Whether you’re trying to lose weight or simply become more active, you might well be wondering, “Does hiking burn belly fat?”
You will be relieved to learn that hiking does, in fact, burn belly fat. However, it is not as simple as it sounds.
So, if you want to understand how hiking can help you burn belly fat, keep reading below!
The Fundamentals Of Burning Belly Fat
The Types Of Fat
Let’s start by saying that spot-reducing fat is a myth. This means that there is no single method for reducing abdominal fat and that you must lose fat as a whole and then reduce the mass on your waistline.
Nevertheless, abdominal fat is distinct in a way and can be classified as visceral or subcutaneous. The type of fatty tissue that is visible to us is called subcutaneous fat.
Even though this is the type of fat we despise more than any other, visceral fat is the one that presents a bigger threat to our well-being.
Visceral fat accumulates on and around our internal organs and its existence is linked to a higher likelihood of death.
Even women with a healthy Body Mass Index are at a higher risk of dying from heart disease due to the presence of belly fat.
How Our Bodies Burn Calories
Even when resting, our bodies burn lots of calories, yet many of us usually consume far more calories than we burn.

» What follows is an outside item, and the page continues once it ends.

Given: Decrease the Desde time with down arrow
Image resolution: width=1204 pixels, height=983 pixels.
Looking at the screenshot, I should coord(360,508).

To control this, individuals must monitor their food consumption and be physically active to burn off more calories than they take in. This is also known as the CICO (Calories In, Calories Out) approach.

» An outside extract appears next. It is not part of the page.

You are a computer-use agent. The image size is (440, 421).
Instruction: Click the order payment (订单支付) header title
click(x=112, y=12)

Furthermore, there has lately been extensive discourse on whether an aerobic activity or strength training is preferable for losing weight.
Cardiovascular endurance, in particular, burns calories by raising our heart’s rhythm.
Aerobic exercises are great at burning calories during our workout time, but once we are finished, the calorie-burn stops with us.
On the other hand, strength training with weights and resistance exerts our muscles and keeps our heart rhythm elevated, which burns more calories throughout the day.
This is known as EPOC (Excess Post-exercise Oxygen Consumption) which practically means that our bodies burn more calories after a workout, even if during it the number of calories burned might be lower than that we’d get from a 1-hour run.
Where are we going with this? To point out that hiking is an excellent method for combining these two elements and burning more calories during and after a hike.
Will Hiking Burn Belly Fat?
Hiking burns belly fat because it is a type of aerobic activity. It also helps to build muscular strength.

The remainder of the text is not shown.